Etelle Higonnet is the Founder and Director of Coffee Watch. She was born and raised in France, earned her undergraduate degree and law degree from Yale, worked around the world on human rights issues, before pivoting her focus to environmental issues with Greenpeace, the Rainforest Action Network, and others. She is currently based on Copenhagen, Denmark.
In this episode Etelle makes it painfully clear that while drinking coffee is a morning ritual for many of us, its production comes with profound social and environmental impacts that must be addressed. Coffee Watch is a non-profit. Its missions is to promote and secure coffee that is grown ethically, sustainably, in dignity for the people who grow it.
Some statistics: 180 - 200 million Americans drink an average of three cups per day. There are 800 billion cups consumed each year around the globe. Finland leads the world for the most coffee per person! Americans are more likely to drink coffee than exercise on any given day. We are all addicted... "We love our coffee, ice cream, tiramisu!" It is so great and delicious; it makes the world go round. But it comes with huge hidden costs: poverty, child labor, and slave labor... plus deforestation.
"If you are drinking coffee, you are definitely drinking poverty," states Etelle. Only a very few coffee companies pay a living income for the world's 125 million coffee growers. Many are paid $2 - 3 a day, well below the World Bank poverty level. "Another dirty, bitter gift is child labor,"... not after-school-appropriate labor, but backbreaking labor, most often with exposure to toxic pesticides. In Brazil, the world's number one coffee producer, cartels control production, and there, "modern slavery" is not uncommon.
Furthermore, Etelle explains that, "you are drinking deforestation." Coffee production is one of the seven largest causes of deforestation: cattle, palm oil, pulp and paper, soy, coca, rubber, and coffee. Cattle - for beef, dog food, and leather - is the largest deforester... and in cases where there is any attention to deforestation, the biggest causes are in the public eye. Coffee production is 1% of the problem and thus gets overlooked despite the scale of its impact: Vietnam has lost forests the size of Luxembourg to coffee; Brazil has lost acreage equivalent to Honduras to deforestation for coffee production. "Your latte every morning could be responsible for cascading impacts, like regional climate change, droughts, and reduced diversity." Etelle makes her point poignantly: "How about an oat milk latte with a side of dead jaguar or dead orangutan?
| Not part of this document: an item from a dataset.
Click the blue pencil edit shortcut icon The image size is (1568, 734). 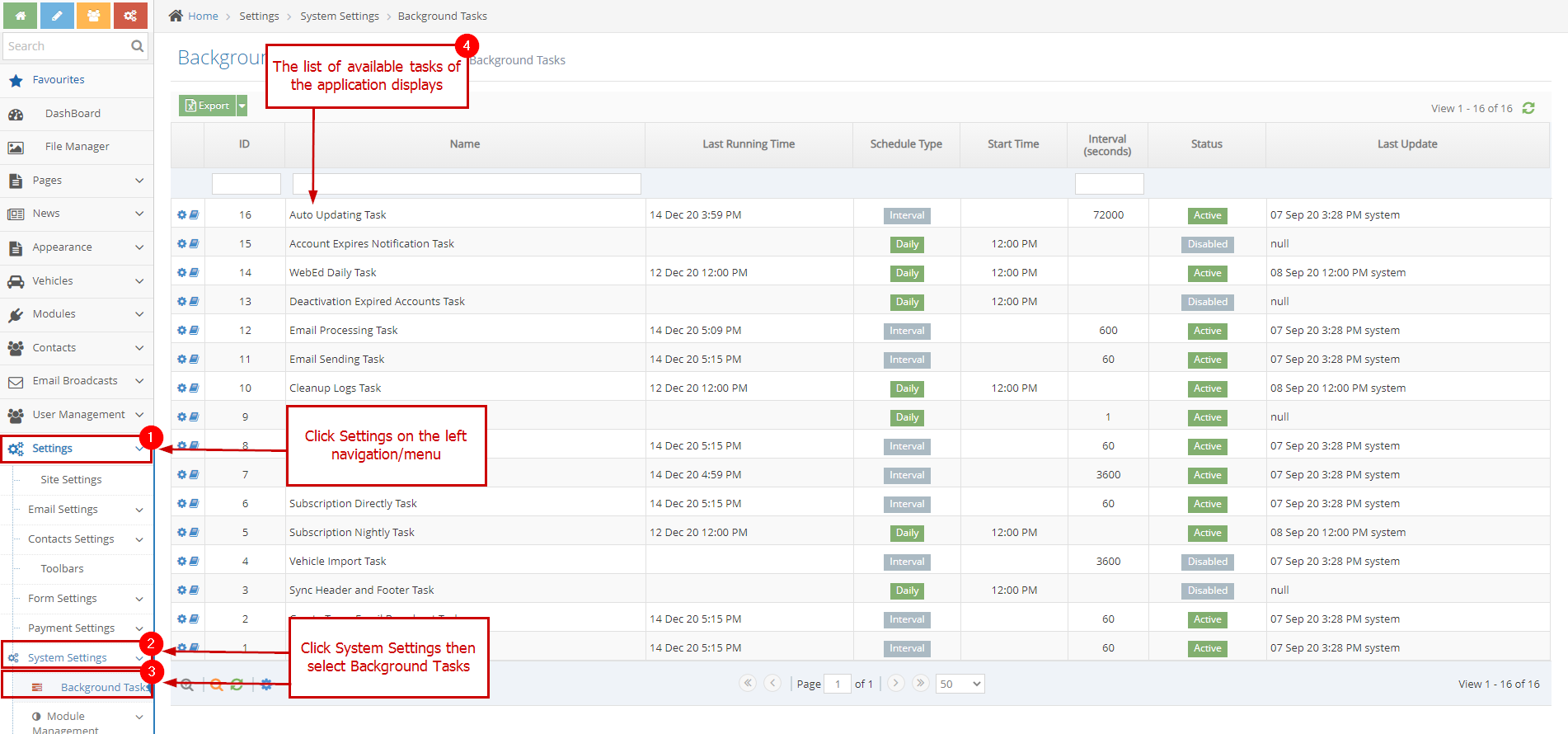[x=57, y=16]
People have no idea that they are drinking mass extinction."
As such, she founded Coffee Watch in 2024. It's dangerous work: Coffee is grown in narco-states, places with civil wars, in countries with repressive dictatorships. Her investigative teams are taking big risks to uncover the state of the industry. Coffee Watch is about taking action, raising consumer awareness through undercover investigations. There are teams working in China, Brazil, Columbia, Uganda, Kenya, and the Chiapas region of Mexico, known for its cartels. Coffee Watch also uses satellite mapping. It produces reports, is in the media, and is active on social media. Coffee Watch also sues the coffee industry for human trafficking and slavery. It has sued Nestle, Starbucks, McDonald's, Dunkin Donuts, and others. Companies should not be allowed to get away with this kind of coffee in their supply chains.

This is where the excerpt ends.